Eine andere Theorie besagt, dass Langeweile am Anfang des Kannibalismus steht. Diese Idee wird auch durch die Tatsache gestützt, das Kannibalismus vorwiegend in Legebatterien auftritt oder bei Tieren, die längere Zeit im Stall auf engem Raum gehalten werden. Gerade an diesen Orten können die Hühner ihrem natürlichen Trieb zum Scharren und Picken kaum oder gar nicht nachkommen. Erwischen sie während des Bepickens einen Blutkiel, tritt Blut aus. Davon angestachelt, pickt das Huhn immer weiter, während das traktierte Tier zu fliehen oder auszuweichen versucht.

Zu feucht, zu warm, zu hell
So kommt es zu einer regelrechten Verfolgungsjagd, in deren Verlauf noch mehr Federn herausgerissen werden und halt auch mal die Haut verletzt werden kann. Andere Hühner können durch dieses Verhalten angestachelt werden und es nachahmen. Gemäss Carl Heinrich Engelmann, ehemaliger Abteilungsleiter am Institut für landwirtschaftliches Versuchs- und Untersuchungswesen in Jena (D), könnte genau dies auch während des Fremdputzens auftreten – wenn Hühner einander putzen, ähnlich wie dies Affen tun, wenn sie sich gegenseitig lausen. Das Problem mit dieser Theorie: Bis heute fehlt der Beweis, dass Hühner sich überhaupt Fremdputzen.
_ _ _
▶ _Auszuführende Aufgabe_: Schreib aus dem Text über Kannibalismus bei Hühnern die Stelle wortgetreu ab, beginnend bei „Zu feucht, zu“ und endend bei „sich überhaupt Fremdputzen.“.

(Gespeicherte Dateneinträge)
_ _ _
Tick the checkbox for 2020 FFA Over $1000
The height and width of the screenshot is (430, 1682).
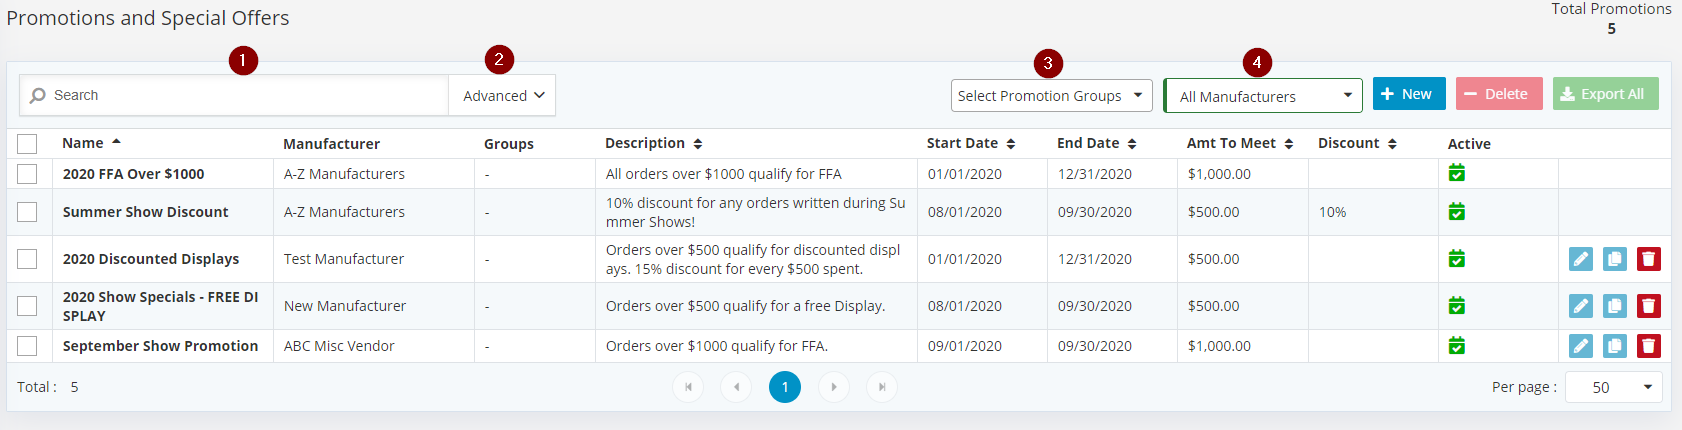tap(27, 174)
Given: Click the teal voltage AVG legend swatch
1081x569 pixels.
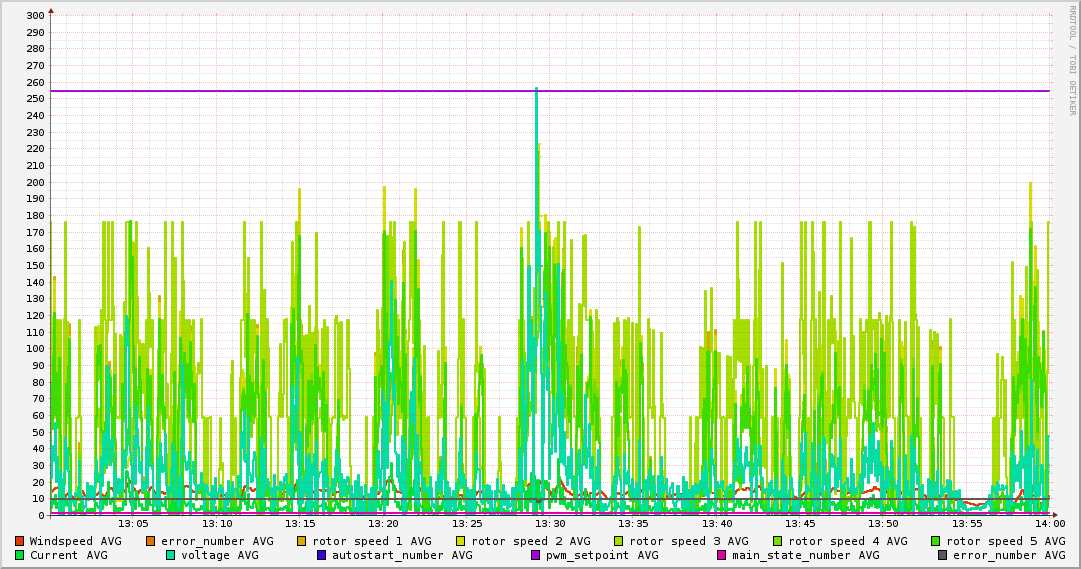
_ _ _
▶ _Antwort zur Aufgabe_:
Zu feucht, zu warm, zu hell
So kommt es zu einer regelrechten Verfolgungsjagd, in deren Verlauf noch mehr Federn herausgerissen werden und halt auch mal die Haut verletzt werden kann. Andere Hühner können durch dieses Verhalten angestachelt werden und es nachahmen. Gemäss Carl Heinrich Engelmann, ehemaliger Abteilungsleiter am Institut für landwirtschaftliches Versuchs- und Untersuchungswesen in Jena (D), könnte genau dies auch während des Fremdputzens auftreten – wenn Hühner einander putzen, ähnlich wie dies Affen tun, wenn sie sich gegenseitig lausen. Das Problem mit dieser Theorie: Bis heute fehlt der Beweis, dass Hühner sich überhaupt Fremdputzen.